Qatar has committed to generating 1.8 gigawatts of solar power by 2014, and meet 20 percent of its energy needs with solar in the future. Qatar Solar Technologies – a joint venture between Qatar Foundation (70 percent), SolarWorld AG (29 percent) and the Qatar Development Bank (1 percent) – will be central to achieving this. Chairman and CEO Dr Khalid Klefeekh Al Hajri discusses the development of QSTech’s polysilicon plant, and explains how important the company is to the Qatar National Vision.
The New Economy: How does Qatar solar technologies plan to meet this twenty percent challenge?
Dr Khalid Klefeekh Al Hajri: First of all let’s go back to why we created Qatar solar technologies. Qatar Solar technologies was created based on the Qatar national vision. Which involves by 2030 the diversification of solar technology. So it’s already been determined that Qatar Solar will be the main main company that will lead the development of the industry. So what do we fit? We fit in the centre.
The New Economy: And how important is solar energy to the Qatar national vision?
Dr Khalid Klefeekh Al Hajri: Well in fact solar energy is very important to all nations throughout the world. And Qatar is not different than any country. One of the things is just move the country from hydrocarbon base to a knowledge base. And by getting the solar industry as a source of energy will bring with it new technology, new research and development, a new opportunity for recruitment, a new opportunity for development and also will have positive impact on the climate change everybody’s complaining about. However, I have to highlight here: Qatar is producing the most hydrocarbon friendly to the environment. liquified natural gas, gas to liquid, all this kind of project, which is compared to other things less harm to the environment. In addition to that, they are going through this solar industry to make sure that any problem with the climate change is supported to overcome it, and also to make the life for the future generation better than the life you and I we are looking through.
The New Economy: Tell us about your polysilicone plant, how are things progressing?
Dr Khalid Klefeekh Al Hajri: First of all let me tell you about the size we have. We have one point two million square meters. That size when fully operational will be generating around six point five gigawatts. So in order to approach the best utilisation of the land, we planned our project on phases. So we say we’ll make the phase one, which is about eight thousand ton, that will give you around one point four gigawatt. The plant currently construction is going on, we started our construction, we completed more than two million man hours safely. The quality is aligned with what has been set for it. By the end of 2013 we will have started the plant. So let’s hope everything goes as planned, and I am so confident we will do it as we structured it.
The New Economy: Now to develop the plant you worked with some key German solar companies. Tell us about these partnerships.
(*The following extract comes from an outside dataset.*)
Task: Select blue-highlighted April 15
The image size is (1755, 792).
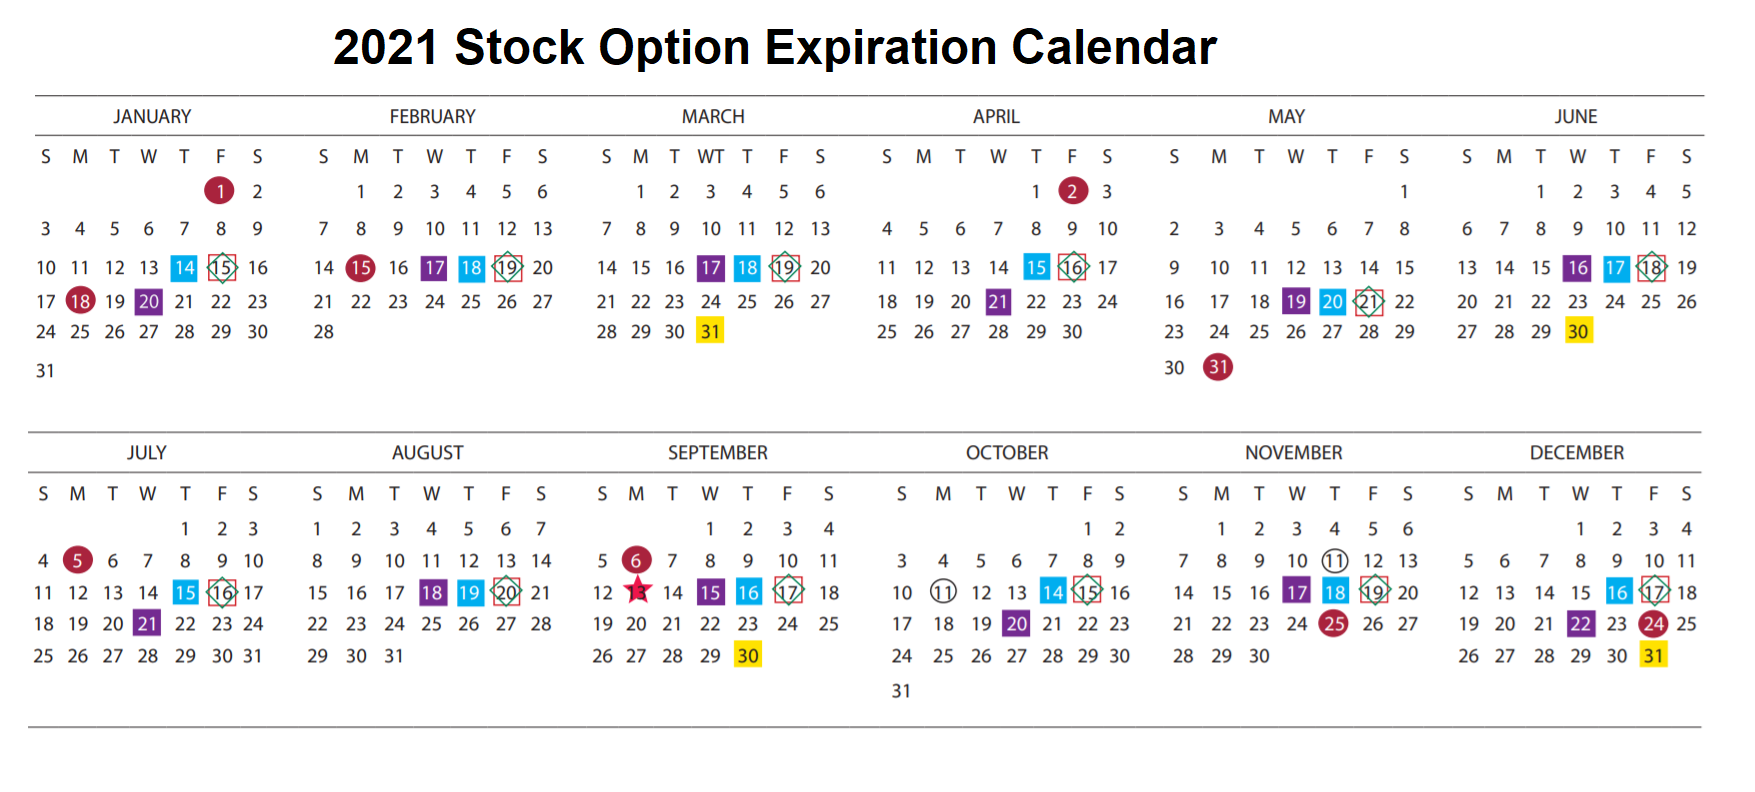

Dr Khalid Klefeekh Al Hajri: Yeah, in reality we did it with too many of the stakeholders, some of them really have that direct impact on the organisation like SolarWorld, which is the leading integrated German company. They represent 20 percent of the equity of Qatar Solar Technology. Also the technology we’re using Seamans, the technology provider, is centre with them which is very leading technology profile. And the technology we are using is 85 percent of the technology worldwide are using that technology. However I have forgotten to mention that we will be reducing the commission of the plant by the end of 2013.
The New Economy: There are many interesting ongoing solar projects in Qatar. Tell us about your role in these and the development of them
Dr Khalid Klefeekh Al Hajri: I don’t think there are too many companies involved in the solar industry. We are, but they’re our customers. So we will be providing, we are the only company producing the solar materials for the panels in the future. and then the rest of them are utilising what we are producing. So, we have for example, Qatar Foundation, all their facilities – be that the Convention Centre, or Msheireb or other subsidiaries that belong to them – are using solar technology, therefore we would provide them with that.
In addition we have signed a lot of memorandum of understanding, with Qatar electricity and water companies, city and energy, and national food security. And maybe you heard that Qatar has already announced that 20 percent of the future will be utilising from the solar resource of technology. In addition we will have 1.8GW starting in 2014 and I think annually we will go for 1.5GW after that.
The New Economy: So what’s next for Qatar solar technologies as you look to the next 3, 4, 5 years?
Dr Khalid Klefeekh Al Hajri: I think it’s the future better than what we are today, better than the past because we are learning, we are going through the leaning curve, and we are still young and by that time we will be better than what we do with them today. And we will be meeting the demand the state is looking for. And we will make sure that their vision is a reality.